Bono Opens Up About the Health Scare That Was a ‘Major Brush with Mortality’

U2’s Bono is such an energetic force, one would think there’s no stopping the Irish rock band’s frontman. He’s been lead singer of U2 since 1976, playing a major role in the band’s staying power. The band has produced significant hit songs including Sunday Bloody Sunday, With or Without You, I Still Haven’t Found What I’m Looking For, and Pride (In The Name of Love).

Bono | Jo Hale/Redferns

He opened up about a brush with death that shook him to his core.
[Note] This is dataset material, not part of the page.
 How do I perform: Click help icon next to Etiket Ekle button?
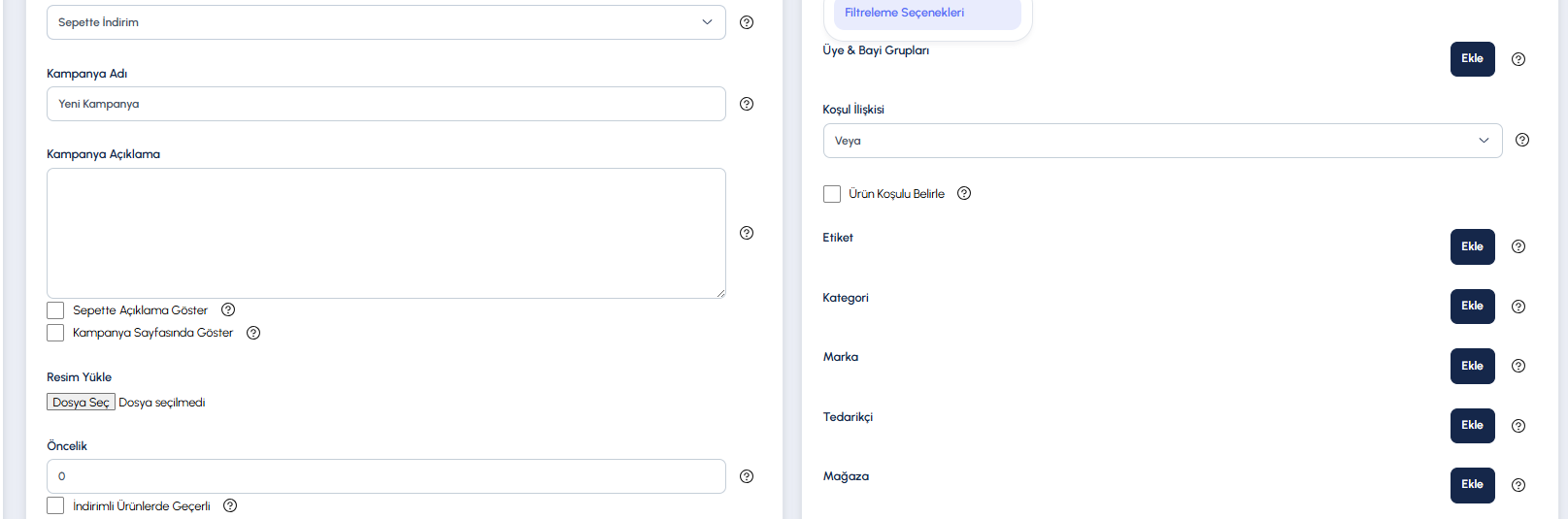1518,246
Find out what happened and how the

U2 seems to be working on a new album

“I spoke to [U2] just last week,” One Republic lead singer, songwriter, and producer Ryan Tedder told Rockol last month. He told the outlet the band had contacted him for his help on some songs they are working on for a new album.
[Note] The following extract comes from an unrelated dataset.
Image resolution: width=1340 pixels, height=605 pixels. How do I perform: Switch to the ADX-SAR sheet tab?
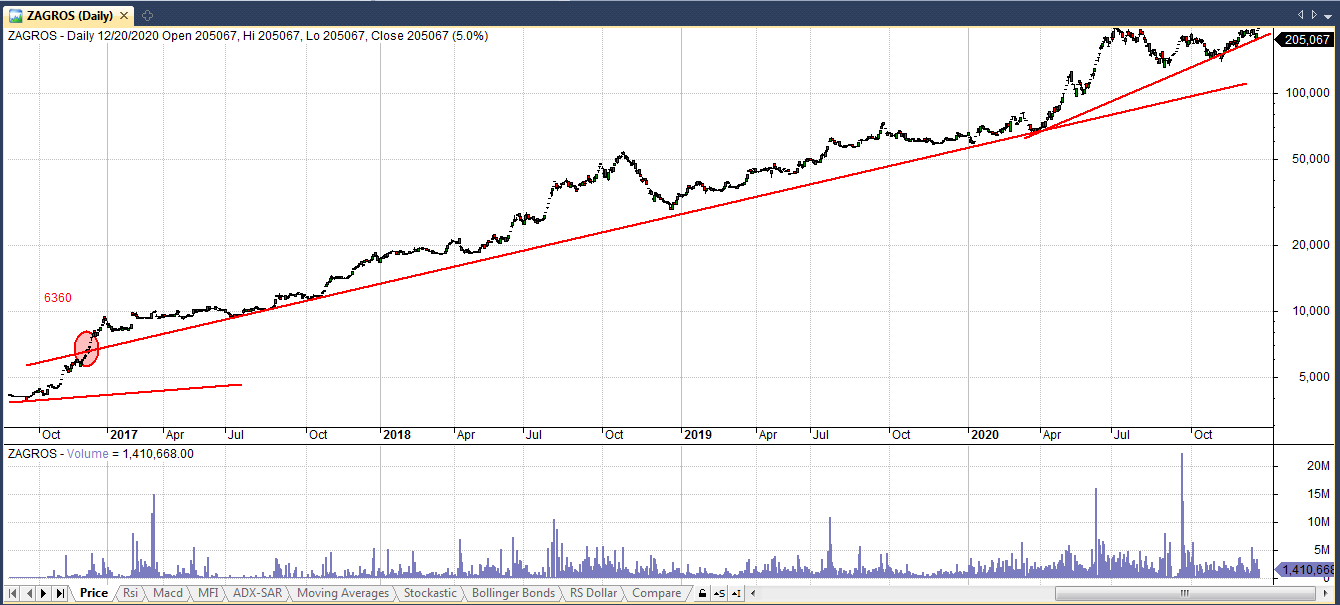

“We will work together on some new pieces when I am in Los Angeles.”

“I think it’s their intention to make a record completely different from the last two,” Tedder continued. “You know, it’s like a pendulum. When you make a very produced album, with so many instruments in it, the next project you want it more sparse and you wonder: what if the disc had the sound of four musicians playing in a room?”
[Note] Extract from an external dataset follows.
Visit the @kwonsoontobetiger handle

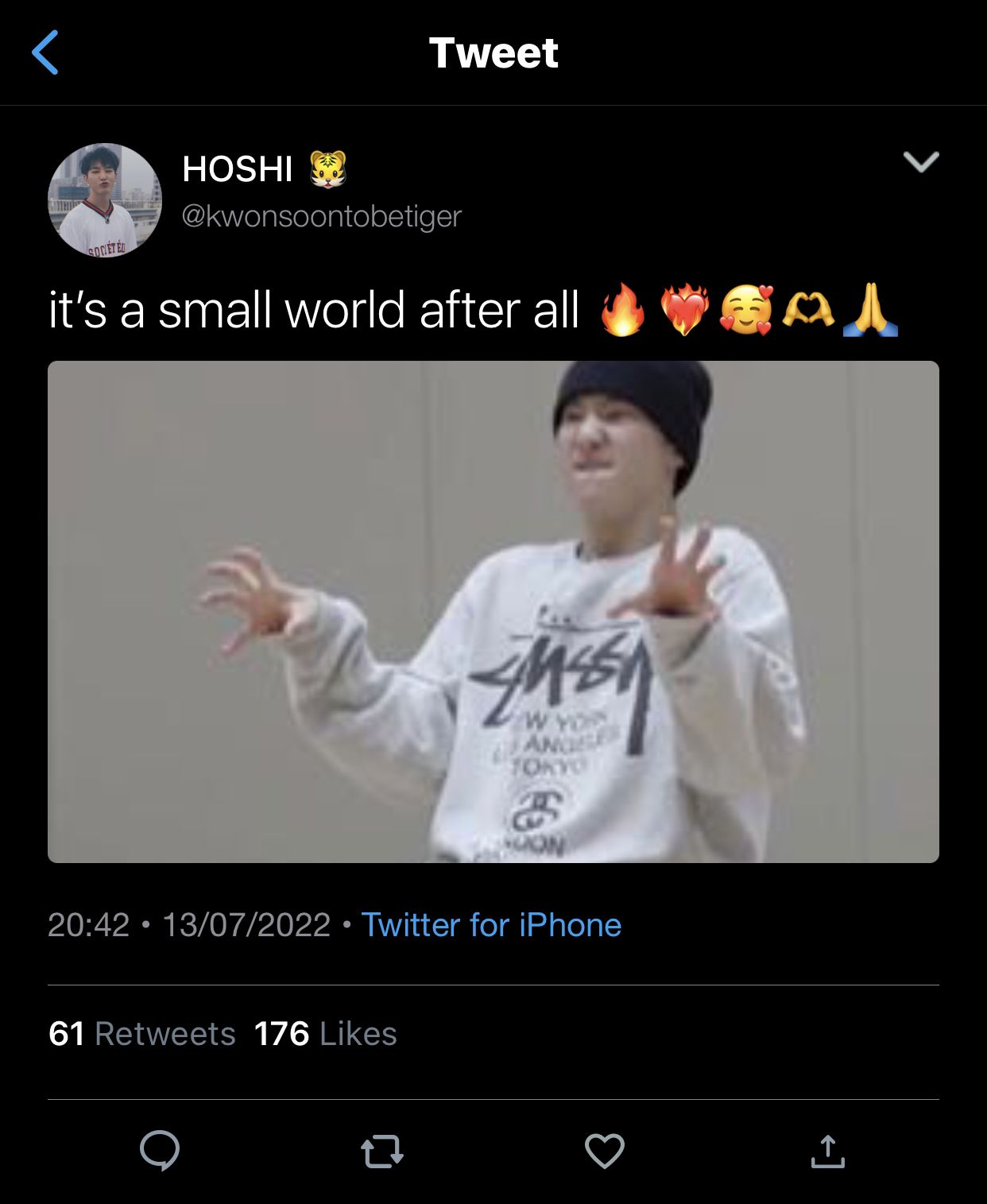pos(322,216)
The bike accident that almost undid Bono

The singer was involved in a bike wreck in 2014 in New York City’s Central Park. In an effort to avoid another bicyclist, the Irish rocker had what the hospital at the time referred to as a “high energy bicycle accident.” Bono was rushed to an NYC hospital emergency room and underwent “multiple X-rays and CAT scans” followed by five hours of surgery. 

The singer suffered numerous serious injuries, including a facial fracture involving the orbit of his eye, three separate fractures of his left shoulder blade, and a fracture of his left humerus bone, which stuck out of his upper arm.

“Recovery has been more difficult than I thought,” Bono said on the band’s website. “As I write this, it is not clear that I will ever play guitar again. The band have reminded me that neither they nor Western civilization are depending on this.”

“I personally would very much miss fingering the frets of my green Irish falcon or my (red) Gretsch. Just for the pleasure, aside from writing tunes. But then does the Edge, or Jimmy Page, or any guitarist you know have a titanium elbow, as I do now? I’m all elbows, I am.”

The singer fully recovered from the accident only to endure a worse, according to him, life-threatening event.

Bono’s near-‘extinction event’

In 2017, when Bono spoke with Rolling Stone about the health scare he’d gone through, it seemed he still found it overwhelming to talk about his “major brush with mortality,” as the singer called it. He wasn’t willing to discuss exactly what happened, only to confirm that it seemed to be quite a frightening health or medical scare.

“It’s just a thing that . . . people have these extinction events in their lives; it could be psychological or it could be physical. And, yes, it was physical for me, but I think I have spared myself all that soap opera.”

The singer admitted he had been checked at some point recently for throat cancer but was fine. “One of the specialists wanted to biopsy, which would have risked my vocal cords – and it turned out OK.”

“I’ve had a couple of these shocks to the system, let’s call them, in my life. Like my bike accident or my back injury. So it was always going to be the subject. I just didn’t want to be such an expert in it…I felt very alone and very frightened and not able to speak and not able to even explain my fear because I was kind of . . .suffocated.”

Whatever it was Bono endured, his fans are grateful he survived it and hope he continues to survive and thrive.